From the article on the Lake Auburn watershed rezoning below, list every place named as part of the watershed that feeds Lake Auburn.

Text extract
--- START ---
Lake Auburn supplies drinking water to Auburn and Lewiston.

AUBURN, Maine — Auburn City Council will consider a controversial proposal Tuesday to rezone parts of the watershed around Lake Auburn, which requires more stringent designs for septic systems within the watershed.

The city planning board approved the changes, and Auburn Mayor Jason Levesque said Lewiston’s water department did, too. But Levesque said he has been receiving letters from Lewiston’s mayor and a city administrator arguing that Lewiston, which gets its drinking water from the lake, needs more say in the matter.

At issue is 148 acres in Auburn including a gravel pit and landfill. Rezoning would remove that parcel from the watershed, which in turn would allow for more development. 

"The rezoning affects the part of the watershed that has never been in the watershed. It was an arbitrary line drawn," Levesque said. "What we did is we removed 111 acres that’s currently a gravel pit. Another 20 or so acres is our landfill. That’s where we put our trash for 50 years. We would never put our trash in the watershed, but somewhere along the lines someone drew the line and included those two parcels inside the watershed."

Levesque said all watershed stakeholders were made aware of a watershed study by FB Environmental Associates, Horsley Witten Group, and The University of Maine.

"The latest study looked at the geography, looked at the topography and reaffirmed what we already knew, that [the gravel pit] was not in the water shed. It’s not draining into the lake, it’s actually draining into the river," Levesque said. 

"Right now a gravel pit is absolutely the worst thing you could have for phosphorus runoff," Levesque said. "There’s no vegetation at all, no trees, no grass, there’s no proper retention ponds. So by rezoning this into commercial out of the watershed zone, we can now actually have good development: residential, light commercial, retail. We can have appropriate retention ponds, grass, trees, buffers. We can actually limit the amount of runoff that’s going into the Androscoggin River."

Lake Auburn is fed by a watershed that includes Buckfield, Turner, Hebron, Minot and East Auburn. It is the only source of drinking water for Lewiston and Auburn. The lake is exempted by the U.S. Environmental Protection Agency from a requirement to filter water because of the high quality of the lake's water.

Credit: FB Environmental Associates
Lake Auburn Watershed

Rezoning

Auburn Mayor Jason Levesque said the rezoning is based on July 2021 study commissioned by the city of Auburn that found the "regulatory framework for the protection of Lake Auburn as a water supply is mostly robust and effective."
--- END ---
Provided material
--- START ---
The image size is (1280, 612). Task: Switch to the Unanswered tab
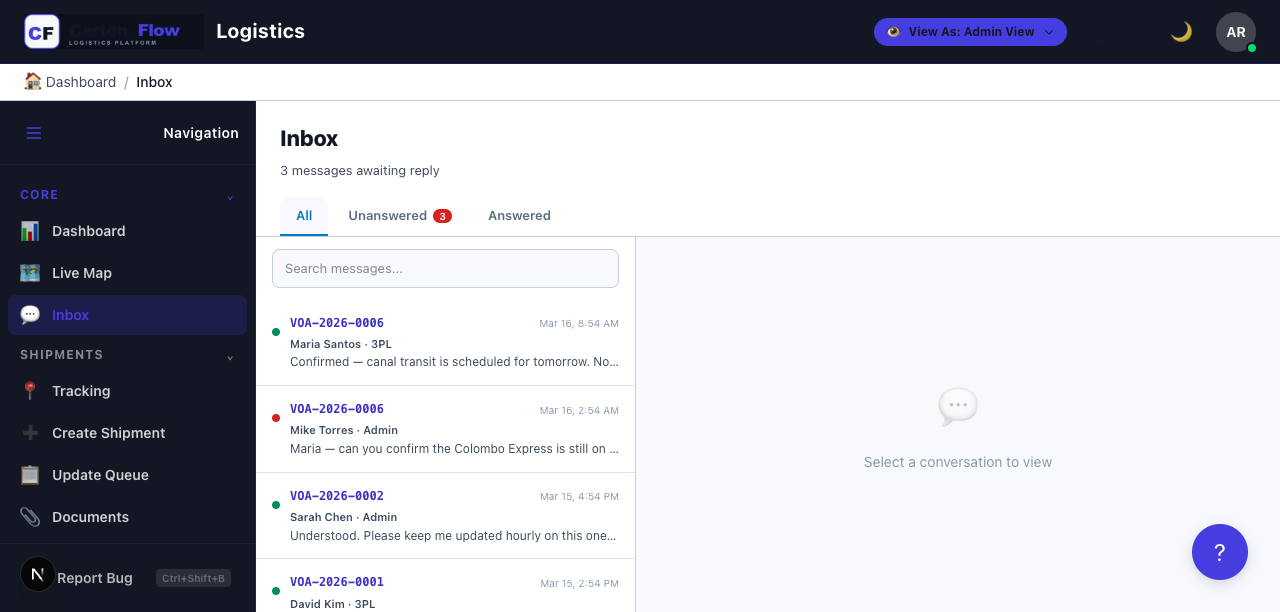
--- END ---
Answer below
Buckfield, Turner, Hebron, Minot, East Auburn